Transcribe everything in the records, dropping and changing nothing.
<<<<
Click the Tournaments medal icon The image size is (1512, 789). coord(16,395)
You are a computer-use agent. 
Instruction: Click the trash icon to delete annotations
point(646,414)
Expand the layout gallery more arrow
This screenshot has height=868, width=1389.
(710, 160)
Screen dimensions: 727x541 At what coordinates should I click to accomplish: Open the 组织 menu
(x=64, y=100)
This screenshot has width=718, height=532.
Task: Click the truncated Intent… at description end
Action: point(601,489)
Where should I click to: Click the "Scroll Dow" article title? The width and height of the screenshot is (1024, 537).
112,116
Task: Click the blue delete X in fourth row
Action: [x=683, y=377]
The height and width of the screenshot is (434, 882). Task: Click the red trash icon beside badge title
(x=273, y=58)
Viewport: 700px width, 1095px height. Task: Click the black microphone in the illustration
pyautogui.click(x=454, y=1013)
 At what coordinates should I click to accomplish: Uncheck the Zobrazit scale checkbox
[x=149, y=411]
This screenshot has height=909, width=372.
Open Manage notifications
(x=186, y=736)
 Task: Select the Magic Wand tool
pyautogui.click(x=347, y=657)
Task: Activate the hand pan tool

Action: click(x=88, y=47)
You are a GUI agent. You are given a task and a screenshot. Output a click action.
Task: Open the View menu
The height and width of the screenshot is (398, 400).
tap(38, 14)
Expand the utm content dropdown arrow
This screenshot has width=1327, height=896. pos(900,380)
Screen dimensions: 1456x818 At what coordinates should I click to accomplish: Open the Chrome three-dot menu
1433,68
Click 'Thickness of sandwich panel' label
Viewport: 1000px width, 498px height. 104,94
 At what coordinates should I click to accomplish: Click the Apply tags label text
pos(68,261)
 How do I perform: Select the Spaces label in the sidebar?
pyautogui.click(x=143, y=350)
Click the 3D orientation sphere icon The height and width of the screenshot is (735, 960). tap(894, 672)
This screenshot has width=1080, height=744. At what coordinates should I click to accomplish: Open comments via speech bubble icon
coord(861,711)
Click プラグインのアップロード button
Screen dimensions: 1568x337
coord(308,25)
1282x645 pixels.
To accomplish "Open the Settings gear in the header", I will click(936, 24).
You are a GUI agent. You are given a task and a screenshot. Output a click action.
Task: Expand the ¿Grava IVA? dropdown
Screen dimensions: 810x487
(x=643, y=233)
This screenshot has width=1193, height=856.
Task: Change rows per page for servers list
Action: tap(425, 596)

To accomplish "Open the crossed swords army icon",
>>>>
→ **Answer box**
Click the Tournaments medal icon The image size is (1512, 789). coord(16,395)
You are a computer-use agent. 
Instruction: Click the trash icon to delete annotations
point(646,414)
Expand the layout gallery more arrow
This screenshot has height=868, width=1389.
(710, 160)
Screen dimensions: 727x541 At what coordinates should I click to accomplish: Open the 组织 menu
(x=64, y=100)
This screenshot has width=718, height=532.
Task: Click the truncated Intent… at description end
Action: point(601,489)
Where should I click to: Click the "Scroll Dow" article title? The width and height of the screenshot is (1024, 537).
112,116
Task: Click the blue delete X in fourth row
Action: [x=683, y=377]
The height and width of the screenshot is (434, 882). Task: Click the red trash icon beside badge title
(x=273, y=58)
Viewport: 700px width, 1095px height. Task: Click the black microphone in the illustration
pyautogui.click(x=454, y=1013)
 At what coordinates should I click to accomplish: Uncheck the Zobrazit scale checkbox
[x=149, y=411]
This screenshot has height=909, width=372.
Open Manage notifications
(x=186, y=736)
 Task: Select the Magic Wand tool
pyautogui.click(x=347, y=657)
Task: Activate the hand pan tool

Action: click(x=88, y=47)
You are a GUI agent. You are given a task and a screenshot. Output a click action.
Task: Open the View menu
The height and width of the screenshot is (398, 400).
tap(38, 14)
Expand the utm content dropdown arrow
This screenshot has width=1327, height=896. pos(900,380)
Screen dimensions: 1456x818 At what coordinates should I click to accomplish: Open the Chrome three-dot menu
1433,68
Click 'Thickness of sandwich panel' label
Viewport: 1000px width, 498px height. 104,94
 At what coordinates should I click to accomplish: Click the Apply tags label text
pos(68,261)
 How do I perform: Select the Spaces label in the sidebar?
pyautogui.click(x=143, y=350)
Click the 3D orientation sphere icon The height and width of the screenshot is (735, 960). tap(894, 672)
This screenshot has width=1080, height=744. At what coordinates should I click to accomplish: Open comments via speech bubble icon
coord(861,711)
Click プラグインのアップロード button
Screen dimensions: 1568x337
coord(308,25)
1282x645 pixels.
To accomplish "Open the Settings gear in the header", I will click(936, 24).
You are a GUI agent. You are given a task and a screenshot. Output a click action.
Task: Expand the ¿Grava IVA? dropdown
Screen dimensions: 810x487
(x=643, y=233)
This screenshot has width=1193, height=856.
Task: Change rows per page for servers list
Action: tap(425, 596)

To accomplish "Open the crossed swords army icon",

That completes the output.